▶ INSTRUCTIONS FOR THE TASK
Can you restate the essay on teachable moments, starting at "Norman E. Bolus, MSPH, MPH, CNMT, FSNMMI-TS" and ending at "opportunity for students.", swapping "educator" for "instructor"?

▶ SOURCE TEXT

Norman E. Bolus, MSPH, MPH, CNMT, FSNMMI-TS
Life is full of experiences. Hopefully, most are good ones, but regardless of the type, all experiences can lead to lessons learned and pearls of wisdom gathered. An experienced educator is good at recognizing teachable moments (usually when something goes wrong) and turning them into an educational opportunity for students.
Over my many years of teaching, I have had a fair share of teachable moments. Perhaps the best was a particularly bad day in the radiopharmacy lab. A colleague of mine and I, along with our students, were practicing eluting a 99Mo/99mTc generator and had pulled from the generator the first elution, which was about 30 mCi of 99mTc. Within a few minutes, we then hit the generator a second time for practice and to show how the level has to build back up, and we pulled 1 mCi of 99mTc. Somehow, within the process of determining molybdenum breakthrough, the glass vial burst (we later suspected that it had a weak spot and broke when it touched the lead shield at the wrong angle). The breakage caused the 99mTc to splatter onto the floor and some nearby students. Spills in the lab are infrequent and often confined to a tabletop, and we usually are able to contain them and work around the issue. However, this time the students panicked, and before we knew what had happened we had a contamination event involving the entire lab. It quickly became apparent that the spill was confined to the lab, so we began the process of clearing out each student one by one. We had them replace their shoes with booties or trash bags and sit on a wheeled chair. After checking them with a Geiger counter, we wheeled them to the door of the lab and allowed them to exit. We decontaminated any students who had been splashed with radioactive material, and some had to change their clothes. The contaminated clothing and all shoes were left in the lab for 3 days to decay to background levels.
There were many lessons learned from this experience. One lesson was the need to resist panicking and running away when an incident such as this occurs. That response only contaminates an even wider area. Another lesson was the need to keep plastic booties in one’s lab coat in case they are suddenly needed. (I did have some in my lab coat, but not enough for the whole class.) And perhaps the best lesson was on the need for proper cleanup, the nature of removable versus nonremovable contamination, and the speed at which a lab can become contaminated from a small amount of 99mTc. The pearls of wisdom gathered from this experience were that we needed extra sets of scrub suits for students in case this happened again, and that using proper personal protective equipment really does contain a spill and keep 90% or more of the contamination on the outer garments, which can be removed, stored, and decayed to background levels. Another pearl I learned was that when one reports a radioactive contamination event to the university building managers, they may want to call in the hazardous material team of the city fire department. Luckily, I was able to talk them out of that idea.

Stored items

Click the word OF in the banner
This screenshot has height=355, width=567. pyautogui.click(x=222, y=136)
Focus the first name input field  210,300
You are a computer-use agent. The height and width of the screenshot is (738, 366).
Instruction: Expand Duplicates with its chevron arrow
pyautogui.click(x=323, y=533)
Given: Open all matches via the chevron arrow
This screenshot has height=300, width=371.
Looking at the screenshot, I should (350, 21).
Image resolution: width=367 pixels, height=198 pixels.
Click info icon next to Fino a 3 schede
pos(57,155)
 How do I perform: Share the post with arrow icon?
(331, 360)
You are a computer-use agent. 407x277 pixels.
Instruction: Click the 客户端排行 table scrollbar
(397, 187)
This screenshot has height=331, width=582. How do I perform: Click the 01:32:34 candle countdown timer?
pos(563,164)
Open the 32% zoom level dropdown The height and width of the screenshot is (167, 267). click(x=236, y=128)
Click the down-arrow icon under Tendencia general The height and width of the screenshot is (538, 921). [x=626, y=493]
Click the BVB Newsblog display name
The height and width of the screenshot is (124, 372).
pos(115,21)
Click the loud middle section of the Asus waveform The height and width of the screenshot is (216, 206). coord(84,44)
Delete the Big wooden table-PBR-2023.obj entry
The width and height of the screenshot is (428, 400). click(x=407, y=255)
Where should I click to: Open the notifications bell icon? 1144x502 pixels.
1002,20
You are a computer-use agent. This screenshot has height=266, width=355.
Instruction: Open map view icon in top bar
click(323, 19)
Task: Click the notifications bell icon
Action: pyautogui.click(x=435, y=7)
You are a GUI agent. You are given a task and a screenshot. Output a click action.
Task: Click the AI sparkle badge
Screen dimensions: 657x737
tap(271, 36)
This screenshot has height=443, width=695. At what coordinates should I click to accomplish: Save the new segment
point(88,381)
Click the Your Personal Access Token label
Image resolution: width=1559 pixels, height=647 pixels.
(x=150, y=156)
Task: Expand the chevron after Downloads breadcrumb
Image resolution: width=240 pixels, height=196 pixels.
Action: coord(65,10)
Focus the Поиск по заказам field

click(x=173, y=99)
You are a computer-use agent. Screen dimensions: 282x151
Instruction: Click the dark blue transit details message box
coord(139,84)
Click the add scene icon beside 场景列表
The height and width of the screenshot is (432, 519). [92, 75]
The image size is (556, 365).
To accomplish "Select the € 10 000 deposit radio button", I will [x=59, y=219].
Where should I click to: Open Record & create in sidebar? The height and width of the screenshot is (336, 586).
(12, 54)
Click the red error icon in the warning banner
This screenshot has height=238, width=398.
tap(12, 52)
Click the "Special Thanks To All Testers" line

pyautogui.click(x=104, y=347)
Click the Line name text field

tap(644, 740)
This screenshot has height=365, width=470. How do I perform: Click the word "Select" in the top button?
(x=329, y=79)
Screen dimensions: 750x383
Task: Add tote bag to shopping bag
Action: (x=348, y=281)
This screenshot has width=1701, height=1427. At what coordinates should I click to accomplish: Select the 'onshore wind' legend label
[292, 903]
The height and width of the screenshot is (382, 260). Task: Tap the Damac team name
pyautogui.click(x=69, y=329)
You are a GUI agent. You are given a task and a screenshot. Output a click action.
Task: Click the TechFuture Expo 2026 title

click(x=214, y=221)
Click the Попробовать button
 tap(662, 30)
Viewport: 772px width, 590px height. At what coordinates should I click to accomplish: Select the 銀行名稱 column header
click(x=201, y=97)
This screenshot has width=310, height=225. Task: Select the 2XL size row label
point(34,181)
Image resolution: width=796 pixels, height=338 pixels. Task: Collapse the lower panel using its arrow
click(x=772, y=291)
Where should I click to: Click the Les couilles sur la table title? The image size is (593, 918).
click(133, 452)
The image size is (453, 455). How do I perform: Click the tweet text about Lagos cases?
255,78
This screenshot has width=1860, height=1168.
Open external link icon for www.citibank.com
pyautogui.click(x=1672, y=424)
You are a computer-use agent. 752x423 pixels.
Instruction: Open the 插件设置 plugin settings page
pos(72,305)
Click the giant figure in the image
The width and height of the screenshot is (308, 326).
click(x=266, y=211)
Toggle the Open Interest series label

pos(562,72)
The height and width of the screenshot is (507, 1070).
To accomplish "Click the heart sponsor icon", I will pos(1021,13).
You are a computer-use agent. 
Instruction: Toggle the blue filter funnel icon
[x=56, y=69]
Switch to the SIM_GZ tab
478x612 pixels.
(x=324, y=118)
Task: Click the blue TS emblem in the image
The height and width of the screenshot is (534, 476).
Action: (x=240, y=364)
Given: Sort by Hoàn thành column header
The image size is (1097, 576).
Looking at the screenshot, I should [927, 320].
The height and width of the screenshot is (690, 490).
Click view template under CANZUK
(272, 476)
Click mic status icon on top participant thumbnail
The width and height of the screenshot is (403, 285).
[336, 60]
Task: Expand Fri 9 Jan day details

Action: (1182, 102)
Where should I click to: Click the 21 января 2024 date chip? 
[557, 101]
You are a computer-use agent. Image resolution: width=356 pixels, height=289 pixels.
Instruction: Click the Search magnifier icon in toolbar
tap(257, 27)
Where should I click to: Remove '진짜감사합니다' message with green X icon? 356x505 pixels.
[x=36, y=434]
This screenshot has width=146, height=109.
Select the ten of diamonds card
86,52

▶ EXERCISE OUTPUT
Norman E. Bolus, MSPH, MPH, CNMT, FSNMMI-TS
Life is full of experiences. Hopefully, most are good ones, but regardless of the type, all experiences can lead to lessons learned and pearls of wisdom gathered. An experienced instructor is good at recognizing teachable moments (usually when something goes wrong) and turning them into an educational opportunity for students.